Why It Still Matters
In 2025, the world looks very different to the one that gave us Jackass and CKY. The DIY filmmaking culture that Bam helped pioneer now lives on through YouTubers and content creators, many of whom cite him as an early influence. But what’s been missing from that landscape is the sincerity – the sense of creative freedom that wasn’t about metrics, but about laughter and loyalty.
Lost Boys Never Die reminds us of what that era stood for. It was chaotic, sure, but it was also fearless. It celebrated imperfection. It valued fun over fame. And above all, it proved that art could come from anywhere – a backyard, a skatepark, or a small town in Pennsylvania – as long as it was made with conviction.

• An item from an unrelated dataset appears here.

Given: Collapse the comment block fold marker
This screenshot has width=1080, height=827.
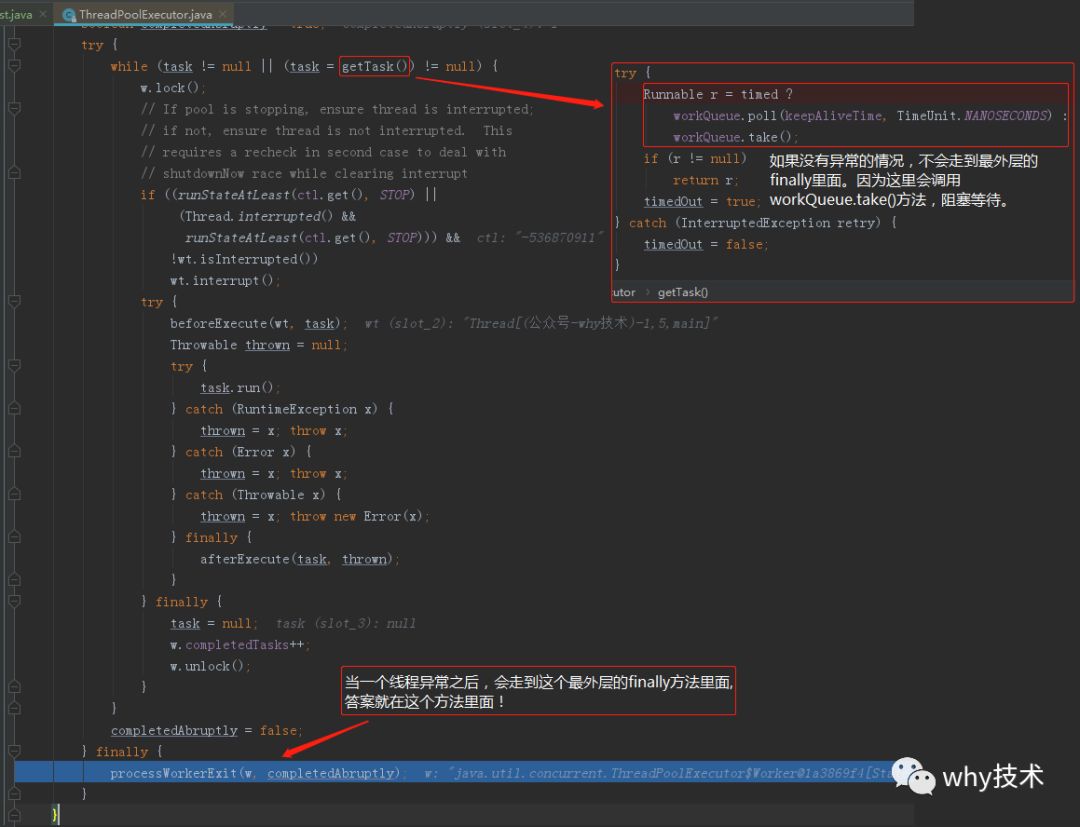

That’s why this documentary matters. It’s not just for fans of Bam or The 69 Eyes. It’s for anyone who grew up believing that creativity didn’t need permission. It’s for the dreamers who picked up a camera or a skateboard and thought, “Why not?”
A Triumphant Return and a New Beginning
If Lost Boys Never Die marks a new chapter for Bam Margera, then it’s a promising one. Seeing him create again, surrounded by old friends and trusted collaborators like Joe Frantz, feels like a long-overdue victory. It’s proof that even after years of silence, the artistic fire that fuelled the CKY and Jackass eras still burns brightly.
The title itself says everything: Lost Boys Never Die. Vampires don’t fade – and neither do the kids who refused to grow up quietly. They evolve, they adapt, and they find new ways to tell their stories. This film is living proof.
As the credits rolled and my sons grinned beside me, I realised this wasn’t just nostalgia. It was continuity – a reminder that the chaos, the humour, the heart, and the skateboards live on. And for fans old and new, that’s exactly what we needed.